The first phase of any construction project includes gathering materials. In our case, we also needed to make some repairs to the doors and windows we found. All the old glazing needed replaced along with a few pieces of glass (oops). Since this type of work can be done inside the heated garage and it's March in Indiana this is where we started.
Once we finally got a break in the weather it was time to begin building the foundation. Starting off with staking out the dimensions then scraping a shallow trench for the concrete block.
We were lucky to have some concrete blocks laying around. They were formerly part of another structure here on the farm so they needed some excess mortar chipped off. After that it was time to lay them in place and level them out with some patio/paver base from the hardware store.
This should help keep the bottom boards from rotting anytime soon. And also keep any predators out.
We used 2x6 pressure treated lumber for the floor joists. However the joists will be completely encased in other materials to prevent the birds from being exposed to the treated wood.
A couple of extra concrete blocks serve as piers for supporting the center of the floor.
We decided on one half inch tongue and groove OSB for the flooring. Later we'll add some inexpensive vinyl in the coop area for easy cleaning.
The siding material is called ABTCO Knotty Barnside. It comes in a 4x8 sheet and should look great once painted.
Laying out the studs and completely assembling the walls proved to be the easiest method of construction for the long walls.

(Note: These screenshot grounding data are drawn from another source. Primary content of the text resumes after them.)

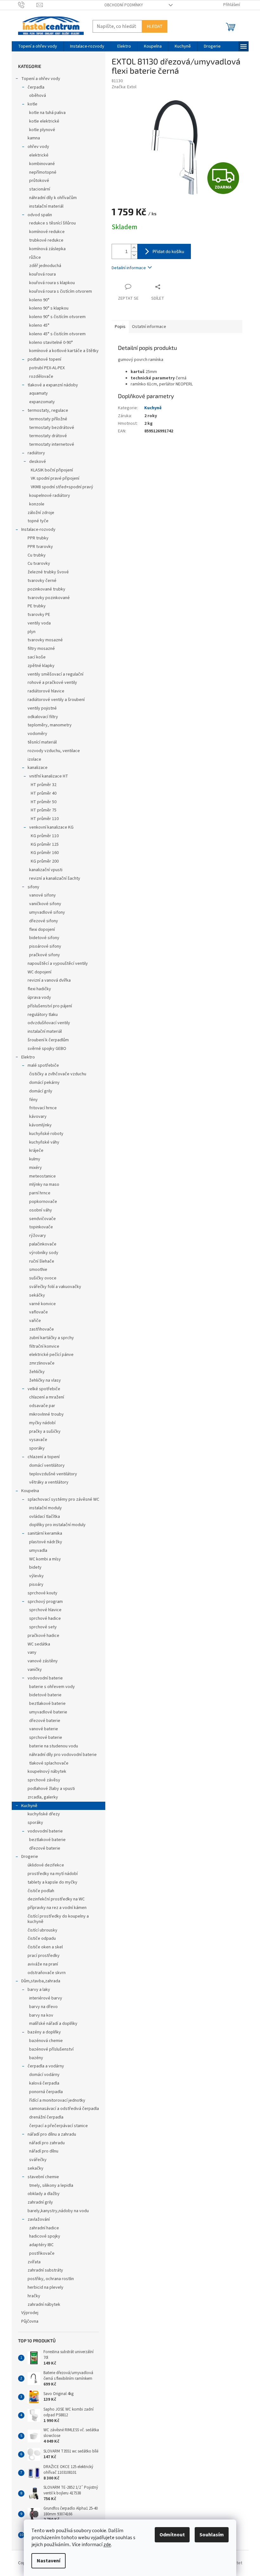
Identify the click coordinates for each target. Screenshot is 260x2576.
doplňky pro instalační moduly (57, 1525)
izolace (34, 759)
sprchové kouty (42, 1593)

Then simply lift it in place and brace with a few 2x4s.
The end walls can then be put in place while the bracing is still there.
Then when you're ready you can remove the braces and add the siding. Since the ends have more openings it's nice to have one person hold the siding up, another marking the cuts and then remove the piece and cut before nailing to the studs.
The trusses were built in the workshop and then carefully lifted into place. This part requires two brave people willing to stand precariously on ladders. Unfortunately we had one brave person and another clinging on for dear life.
Installing the plywood for the roof was no easy task either.
Then it was time to go back to those windows. We would highly recommend if it's within your budget to just go buy new windows. But if your crazy about old houses and old house stuff like us, you might give building your own framing a try. We think they'll add some character.
We finally caught a break in the weather and were able to get the roof on. Here the ridge vent is getting the final touches. The 40 year warranty shingles were leftovers from my parents house. We now have nicer shingles on the coop than our house.